Task item - For this exercise, return exactly the lines of the material below that begin at the one with "Click the Beatport wordmark in the header" and stop after the one with "You are a computer-use agent. Screen dimensions: 600x486".

Provided material -
══════════

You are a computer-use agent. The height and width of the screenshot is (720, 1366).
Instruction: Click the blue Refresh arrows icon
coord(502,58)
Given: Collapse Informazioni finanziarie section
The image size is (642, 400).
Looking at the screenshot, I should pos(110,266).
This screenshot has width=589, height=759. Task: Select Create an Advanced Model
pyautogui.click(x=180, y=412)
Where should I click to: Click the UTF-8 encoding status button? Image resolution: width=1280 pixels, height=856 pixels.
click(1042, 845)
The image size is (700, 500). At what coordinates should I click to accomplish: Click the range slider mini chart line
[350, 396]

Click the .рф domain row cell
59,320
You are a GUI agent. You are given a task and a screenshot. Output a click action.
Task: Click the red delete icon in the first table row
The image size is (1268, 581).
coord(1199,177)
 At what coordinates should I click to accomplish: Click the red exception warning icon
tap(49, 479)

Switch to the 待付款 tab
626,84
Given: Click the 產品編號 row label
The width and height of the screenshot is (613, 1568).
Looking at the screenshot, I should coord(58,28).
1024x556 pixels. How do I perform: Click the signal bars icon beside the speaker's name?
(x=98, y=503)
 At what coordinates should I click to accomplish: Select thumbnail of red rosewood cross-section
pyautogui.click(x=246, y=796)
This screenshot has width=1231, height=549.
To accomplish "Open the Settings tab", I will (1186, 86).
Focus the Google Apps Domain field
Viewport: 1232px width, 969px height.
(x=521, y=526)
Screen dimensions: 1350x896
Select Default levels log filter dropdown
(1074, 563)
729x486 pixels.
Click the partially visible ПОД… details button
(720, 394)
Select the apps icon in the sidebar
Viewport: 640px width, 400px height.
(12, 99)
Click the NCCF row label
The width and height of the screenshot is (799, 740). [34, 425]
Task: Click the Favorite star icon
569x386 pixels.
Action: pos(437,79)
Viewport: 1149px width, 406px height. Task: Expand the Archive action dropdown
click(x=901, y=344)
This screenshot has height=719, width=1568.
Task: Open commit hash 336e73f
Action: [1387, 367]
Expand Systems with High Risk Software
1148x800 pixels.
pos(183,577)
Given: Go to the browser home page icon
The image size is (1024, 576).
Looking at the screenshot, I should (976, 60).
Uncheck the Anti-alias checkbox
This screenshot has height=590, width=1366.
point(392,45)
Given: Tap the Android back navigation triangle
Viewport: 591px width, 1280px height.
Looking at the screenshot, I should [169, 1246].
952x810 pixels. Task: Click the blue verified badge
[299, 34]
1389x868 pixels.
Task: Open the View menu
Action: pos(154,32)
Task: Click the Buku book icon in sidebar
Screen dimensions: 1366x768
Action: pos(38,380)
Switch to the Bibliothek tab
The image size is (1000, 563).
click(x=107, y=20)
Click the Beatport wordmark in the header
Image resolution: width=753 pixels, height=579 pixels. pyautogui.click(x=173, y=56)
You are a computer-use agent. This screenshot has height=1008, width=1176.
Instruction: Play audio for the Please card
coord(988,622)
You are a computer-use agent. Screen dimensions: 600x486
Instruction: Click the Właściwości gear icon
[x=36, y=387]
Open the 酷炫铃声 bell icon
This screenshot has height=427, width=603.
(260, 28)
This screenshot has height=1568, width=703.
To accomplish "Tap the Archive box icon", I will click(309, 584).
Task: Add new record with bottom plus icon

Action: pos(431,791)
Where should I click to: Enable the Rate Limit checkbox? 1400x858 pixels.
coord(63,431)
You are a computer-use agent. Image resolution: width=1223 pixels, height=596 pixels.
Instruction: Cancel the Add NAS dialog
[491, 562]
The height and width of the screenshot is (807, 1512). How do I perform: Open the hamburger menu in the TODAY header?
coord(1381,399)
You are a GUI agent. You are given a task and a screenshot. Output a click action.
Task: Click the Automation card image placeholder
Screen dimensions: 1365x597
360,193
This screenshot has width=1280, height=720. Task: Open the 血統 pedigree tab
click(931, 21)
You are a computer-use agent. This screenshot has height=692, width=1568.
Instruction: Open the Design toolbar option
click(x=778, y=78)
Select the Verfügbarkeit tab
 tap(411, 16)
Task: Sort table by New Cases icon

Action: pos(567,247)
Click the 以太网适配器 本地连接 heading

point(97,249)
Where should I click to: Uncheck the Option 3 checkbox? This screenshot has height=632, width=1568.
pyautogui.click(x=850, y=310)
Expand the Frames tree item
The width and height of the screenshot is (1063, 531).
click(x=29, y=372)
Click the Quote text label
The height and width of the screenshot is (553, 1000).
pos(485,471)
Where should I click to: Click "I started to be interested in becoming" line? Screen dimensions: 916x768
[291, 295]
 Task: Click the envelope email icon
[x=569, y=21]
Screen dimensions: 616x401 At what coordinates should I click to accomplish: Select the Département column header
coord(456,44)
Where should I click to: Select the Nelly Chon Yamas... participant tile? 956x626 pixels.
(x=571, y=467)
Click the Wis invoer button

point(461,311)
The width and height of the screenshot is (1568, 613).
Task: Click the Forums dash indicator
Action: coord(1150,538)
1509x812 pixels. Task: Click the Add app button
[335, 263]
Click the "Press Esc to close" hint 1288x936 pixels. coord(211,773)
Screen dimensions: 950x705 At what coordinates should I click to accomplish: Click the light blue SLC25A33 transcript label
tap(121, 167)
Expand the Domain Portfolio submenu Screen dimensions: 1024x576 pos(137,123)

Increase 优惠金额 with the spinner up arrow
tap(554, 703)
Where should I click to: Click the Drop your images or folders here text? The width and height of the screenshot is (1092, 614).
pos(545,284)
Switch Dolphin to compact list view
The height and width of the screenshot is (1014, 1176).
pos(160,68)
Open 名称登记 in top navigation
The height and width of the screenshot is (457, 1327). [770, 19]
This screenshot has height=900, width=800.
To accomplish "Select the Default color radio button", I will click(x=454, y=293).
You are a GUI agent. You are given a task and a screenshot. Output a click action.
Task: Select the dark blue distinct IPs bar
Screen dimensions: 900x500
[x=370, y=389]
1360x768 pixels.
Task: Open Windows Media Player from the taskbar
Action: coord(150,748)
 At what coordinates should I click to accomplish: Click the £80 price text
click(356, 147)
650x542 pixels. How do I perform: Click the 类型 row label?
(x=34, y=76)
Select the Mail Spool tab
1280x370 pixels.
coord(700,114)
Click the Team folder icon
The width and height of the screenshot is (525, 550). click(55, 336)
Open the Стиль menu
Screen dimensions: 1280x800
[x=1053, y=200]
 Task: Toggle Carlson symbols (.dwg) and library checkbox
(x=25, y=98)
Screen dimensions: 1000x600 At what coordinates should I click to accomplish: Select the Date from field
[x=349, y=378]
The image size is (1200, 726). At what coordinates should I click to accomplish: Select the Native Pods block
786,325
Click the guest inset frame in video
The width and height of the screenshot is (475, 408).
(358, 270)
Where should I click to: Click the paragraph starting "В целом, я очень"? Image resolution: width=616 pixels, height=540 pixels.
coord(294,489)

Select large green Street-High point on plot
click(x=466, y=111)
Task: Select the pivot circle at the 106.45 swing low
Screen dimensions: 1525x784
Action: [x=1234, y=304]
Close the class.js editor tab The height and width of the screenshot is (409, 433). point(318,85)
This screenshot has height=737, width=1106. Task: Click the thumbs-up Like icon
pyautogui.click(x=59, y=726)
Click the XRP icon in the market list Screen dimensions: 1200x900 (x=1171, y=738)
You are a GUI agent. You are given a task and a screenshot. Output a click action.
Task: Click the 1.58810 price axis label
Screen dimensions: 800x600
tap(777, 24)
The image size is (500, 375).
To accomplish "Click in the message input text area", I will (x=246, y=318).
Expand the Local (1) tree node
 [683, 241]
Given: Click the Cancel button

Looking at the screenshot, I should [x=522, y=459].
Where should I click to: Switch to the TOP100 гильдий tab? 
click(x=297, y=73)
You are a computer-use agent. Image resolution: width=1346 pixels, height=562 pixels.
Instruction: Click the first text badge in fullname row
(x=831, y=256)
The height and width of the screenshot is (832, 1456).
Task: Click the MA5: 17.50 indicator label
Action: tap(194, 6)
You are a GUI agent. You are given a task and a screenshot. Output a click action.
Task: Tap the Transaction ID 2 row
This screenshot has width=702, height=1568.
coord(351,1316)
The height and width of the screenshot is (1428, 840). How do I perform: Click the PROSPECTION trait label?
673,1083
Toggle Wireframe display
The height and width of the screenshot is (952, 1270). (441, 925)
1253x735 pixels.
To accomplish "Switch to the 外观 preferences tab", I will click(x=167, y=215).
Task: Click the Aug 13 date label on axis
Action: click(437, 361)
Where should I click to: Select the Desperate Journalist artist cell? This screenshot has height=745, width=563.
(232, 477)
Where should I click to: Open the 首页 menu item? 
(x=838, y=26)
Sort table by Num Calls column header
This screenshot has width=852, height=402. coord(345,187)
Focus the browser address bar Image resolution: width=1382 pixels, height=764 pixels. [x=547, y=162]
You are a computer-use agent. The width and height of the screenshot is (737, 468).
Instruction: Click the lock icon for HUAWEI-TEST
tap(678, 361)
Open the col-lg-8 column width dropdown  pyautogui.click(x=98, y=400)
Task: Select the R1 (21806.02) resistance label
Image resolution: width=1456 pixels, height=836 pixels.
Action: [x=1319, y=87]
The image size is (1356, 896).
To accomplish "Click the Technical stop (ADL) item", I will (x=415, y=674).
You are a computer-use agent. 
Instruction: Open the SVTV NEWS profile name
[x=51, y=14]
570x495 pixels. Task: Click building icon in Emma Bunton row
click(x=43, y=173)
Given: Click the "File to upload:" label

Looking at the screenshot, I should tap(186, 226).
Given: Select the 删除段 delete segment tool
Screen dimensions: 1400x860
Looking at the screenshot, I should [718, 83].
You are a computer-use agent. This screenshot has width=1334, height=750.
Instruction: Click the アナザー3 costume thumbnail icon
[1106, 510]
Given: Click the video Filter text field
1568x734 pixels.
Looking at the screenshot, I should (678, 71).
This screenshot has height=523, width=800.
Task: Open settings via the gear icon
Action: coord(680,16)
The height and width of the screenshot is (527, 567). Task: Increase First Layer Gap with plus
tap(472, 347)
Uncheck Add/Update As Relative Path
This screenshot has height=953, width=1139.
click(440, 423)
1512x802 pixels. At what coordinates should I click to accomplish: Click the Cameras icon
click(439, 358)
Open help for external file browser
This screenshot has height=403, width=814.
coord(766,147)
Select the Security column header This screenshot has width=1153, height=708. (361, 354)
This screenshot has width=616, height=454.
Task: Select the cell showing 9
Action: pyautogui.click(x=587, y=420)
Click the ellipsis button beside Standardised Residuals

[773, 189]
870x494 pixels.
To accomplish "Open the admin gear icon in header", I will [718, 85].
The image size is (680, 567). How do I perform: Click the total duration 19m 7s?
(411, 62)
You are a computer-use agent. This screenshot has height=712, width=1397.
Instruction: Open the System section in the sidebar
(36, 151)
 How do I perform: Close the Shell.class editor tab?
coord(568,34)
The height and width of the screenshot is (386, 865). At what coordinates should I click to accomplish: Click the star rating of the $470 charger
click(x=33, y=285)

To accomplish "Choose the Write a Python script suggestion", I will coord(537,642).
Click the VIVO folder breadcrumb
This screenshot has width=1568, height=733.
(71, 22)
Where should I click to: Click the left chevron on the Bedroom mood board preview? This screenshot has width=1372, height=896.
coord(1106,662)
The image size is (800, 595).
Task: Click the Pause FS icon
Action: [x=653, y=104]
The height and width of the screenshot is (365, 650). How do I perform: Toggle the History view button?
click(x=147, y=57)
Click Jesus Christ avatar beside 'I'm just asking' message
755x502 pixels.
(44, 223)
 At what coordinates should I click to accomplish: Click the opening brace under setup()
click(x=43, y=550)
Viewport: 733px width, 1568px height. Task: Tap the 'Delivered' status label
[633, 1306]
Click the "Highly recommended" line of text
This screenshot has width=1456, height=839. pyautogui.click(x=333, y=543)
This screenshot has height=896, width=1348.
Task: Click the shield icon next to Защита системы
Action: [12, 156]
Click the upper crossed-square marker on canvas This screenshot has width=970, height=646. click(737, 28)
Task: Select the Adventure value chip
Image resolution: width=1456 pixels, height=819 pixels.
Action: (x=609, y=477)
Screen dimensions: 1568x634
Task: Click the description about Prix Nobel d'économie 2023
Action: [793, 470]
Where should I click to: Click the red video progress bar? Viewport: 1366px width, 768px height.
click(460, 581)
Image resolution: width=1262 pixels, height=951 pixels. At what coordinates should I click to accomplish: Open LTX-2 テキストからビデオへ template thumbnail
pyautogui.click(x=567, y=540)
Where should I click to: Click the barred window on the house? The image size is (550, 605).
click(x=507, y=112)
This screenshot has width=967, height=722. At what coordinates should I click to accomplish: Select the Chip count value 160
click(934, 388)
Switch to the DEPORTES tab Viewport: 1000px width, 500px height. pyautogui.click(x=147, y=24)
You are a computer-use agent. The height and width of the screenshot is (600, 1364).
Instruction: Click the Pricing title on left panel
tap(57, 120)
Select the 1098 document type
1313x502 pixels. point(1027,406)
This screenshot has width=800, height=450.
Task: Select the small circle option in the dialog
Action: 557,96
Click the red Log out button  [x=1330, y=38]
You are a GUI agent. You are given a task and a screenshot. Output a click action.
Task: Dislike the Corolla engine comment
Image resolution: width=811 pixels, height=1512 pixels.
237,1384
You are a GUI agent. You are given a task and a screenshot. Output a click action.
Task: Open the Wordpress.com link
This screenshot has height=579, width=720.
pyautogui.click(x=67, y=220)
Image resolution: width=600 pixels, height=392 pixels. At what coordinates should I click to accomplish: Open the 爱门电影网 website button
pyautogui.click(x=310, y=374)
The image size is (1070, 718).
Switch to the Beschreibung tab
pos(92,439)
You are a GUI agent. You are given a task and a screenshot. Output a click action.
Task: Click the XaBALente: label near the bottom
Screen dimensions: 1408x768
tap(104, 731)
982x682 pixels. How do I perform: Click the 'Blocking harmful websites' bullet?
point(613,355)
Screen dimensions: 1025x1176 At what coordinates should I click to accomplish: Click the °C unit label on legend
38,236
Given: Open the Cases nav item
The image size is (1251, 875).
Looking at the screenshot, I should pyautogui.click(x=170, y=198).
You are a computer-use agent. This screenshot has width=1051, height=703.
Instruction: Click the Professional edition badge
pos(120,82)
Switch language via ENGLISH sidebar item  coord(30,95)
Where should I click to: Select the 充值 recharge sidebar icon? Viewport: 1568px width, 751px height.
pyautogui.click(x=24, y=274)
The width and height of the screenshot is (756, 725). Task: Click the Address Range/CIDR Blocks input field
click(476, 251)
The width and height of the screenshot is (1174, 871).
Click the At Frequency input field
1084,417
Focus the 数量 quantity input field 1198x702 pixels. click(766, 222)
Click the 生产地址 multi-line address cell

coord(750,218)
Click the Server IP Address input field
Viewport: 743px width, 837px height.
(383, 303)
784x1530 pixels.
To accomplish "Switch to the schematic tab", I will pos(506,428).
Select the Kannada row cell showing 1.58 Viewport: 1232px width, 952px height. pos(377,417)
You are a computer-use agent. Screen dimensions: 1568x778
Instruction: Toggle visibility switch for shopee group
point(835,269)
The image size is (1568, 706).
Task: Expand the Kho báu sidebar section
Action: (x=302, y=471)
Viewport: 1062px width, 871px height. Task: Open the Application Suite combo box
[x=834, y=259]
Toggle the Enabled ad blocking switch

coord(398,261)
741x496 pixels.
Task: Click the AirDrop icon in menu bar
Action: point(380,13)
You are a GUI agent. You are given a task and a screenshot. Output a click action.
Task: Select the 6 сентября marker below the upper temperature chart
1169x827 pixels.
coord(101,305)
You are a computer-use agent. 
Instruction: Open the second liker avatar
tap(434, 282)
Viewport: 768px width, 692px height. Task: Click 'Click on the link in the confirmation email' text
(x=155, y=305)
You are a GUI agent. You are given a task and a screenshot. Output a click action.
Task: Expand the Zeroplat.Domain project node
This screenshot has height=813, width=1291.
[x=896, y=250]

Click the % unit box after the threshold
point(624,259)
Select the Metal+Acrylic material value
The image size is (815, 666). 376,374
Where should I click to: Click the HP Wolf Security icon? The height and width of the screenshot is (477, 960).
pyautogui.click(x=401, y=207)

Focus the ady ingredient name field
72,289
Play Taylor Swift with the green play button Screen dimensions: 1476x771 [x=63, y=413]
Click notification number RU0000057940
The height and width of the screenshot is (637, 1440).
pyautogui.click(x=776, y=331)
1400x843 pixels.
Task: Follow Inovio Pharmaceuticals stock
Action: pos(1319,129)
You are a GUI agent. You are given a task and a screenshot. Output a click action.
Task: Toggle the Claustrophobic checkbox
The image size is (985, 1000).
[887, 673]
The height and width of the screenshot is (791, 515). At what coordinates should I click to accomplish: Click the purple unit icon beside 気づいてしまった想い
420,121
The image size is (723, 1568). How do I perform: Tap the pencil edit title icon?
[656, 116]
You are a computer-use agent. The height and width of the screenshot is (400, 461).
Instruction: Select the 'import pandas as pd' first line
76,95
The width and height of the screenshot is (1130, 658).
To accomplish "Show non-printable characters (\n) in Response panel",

══════════

Exercise response -
Click the Beatport wordmark in the header
Image resolution: width=753 pixels, height=579 pixels. pyautogui.click(x=173, y=56)
You are a computer-use agent. This screenshot has height=1008, width=1176.
Instruction: Play audio for the Please card
coord(988,622)
You are a computer-use agent. Screen dimensions: 600x486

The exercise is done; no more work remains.